Qualità = resistenza nel tempo, anzi entrando più nel dettaglio Qualità = numero di utilizzi. Un capo di scarsa qualità tenderà sempre a usurarsi nel breve tempo, non riuscendo a garantire un numero di utilizzi sufficiente, portando così il possessore a gettarlo e a doverne acquistare uno nuovo.
Come possiamo affrontare queste 3 macro-problematiche legate al settore dell'abbigliamento? Che cosa possiamo fare noi tutti in quanto acquirenti, per poter incidere meno a livello di inquinamento?
Per prima cosa bisognerebbe cambiare mentalità, cercando di evitare di acquistare in maniera compulsiva capi di abbigliamento che non ci sono utili. Dunque fare shopping solo se strettamente necessario. Dopodiché dovremmo smetterla di supportare i brand di Fast Fashion, optando per una scelta consapevole in modo tale da invertire questa dannata tendenza. Dovremmo scegliere brand sostenibili che realizzano sia articoli in fibre tessili organiche, coltivate in maniera naturale e responsabile, che in tessuti riciclati, donando nuova vita a materiali che altrimenti inquinerebbero l'ambiente. E infine dovremmo porre grandissima attenzione sulle qualità dei prodotti che acquistiamo, in modo tale che possano garantirci un'ottima resistenza e durabilità col passare degli anni.
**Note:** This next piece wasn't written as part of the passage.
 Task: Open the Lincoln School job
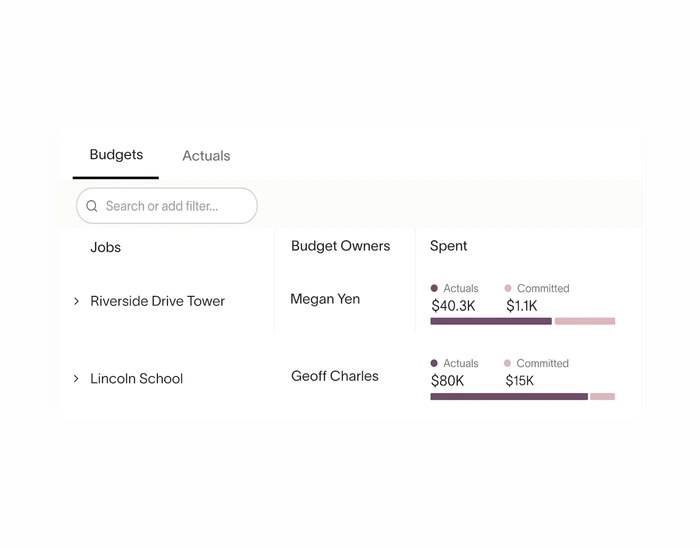tap(137, 379)
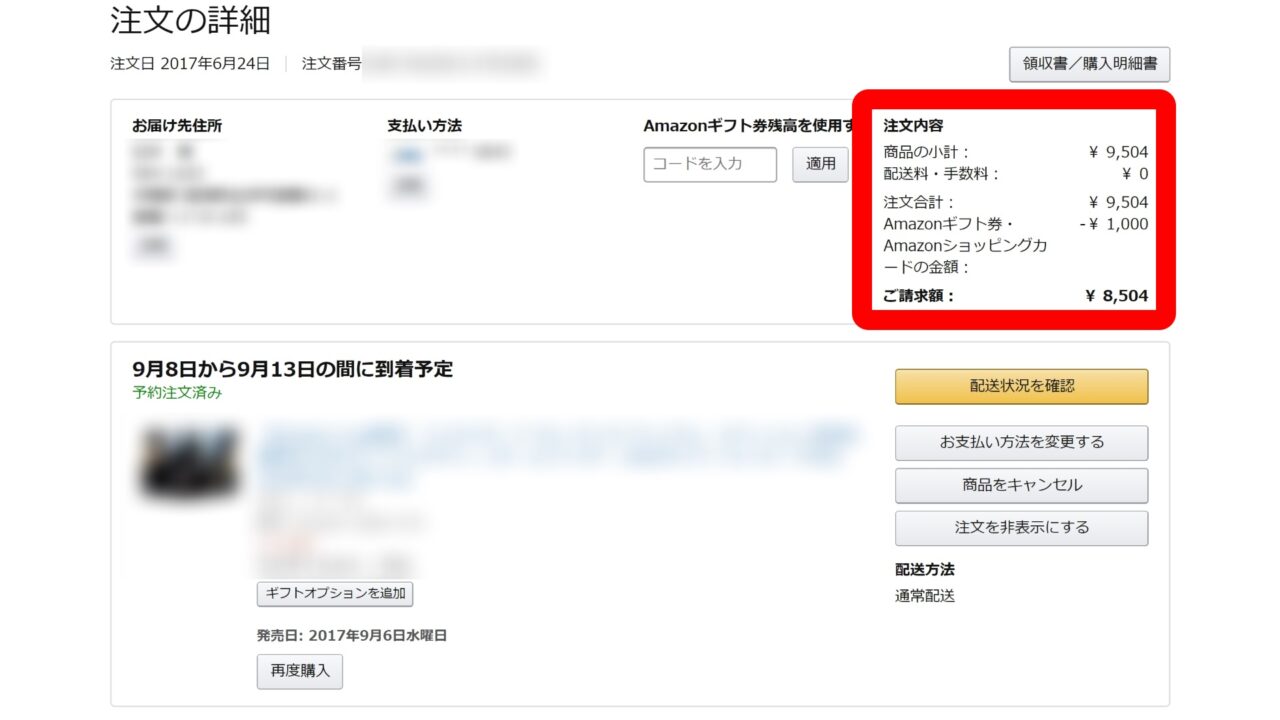This screenshot has height=720, width=1280.
Task: Click small button under the payment card
Action: point(406,186)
Per andare avanti dovremmo paradossalmente guardare indietro, e tornare a vestirci come si faceva una volta, come facevano i nostri nonni e le generazioni passate , che custodivano gelosamente quei capi di abbigliamento di alta qualità che avevano acquistato un decennio prima, ma che con fierezza indossavano ancora nel loro presente.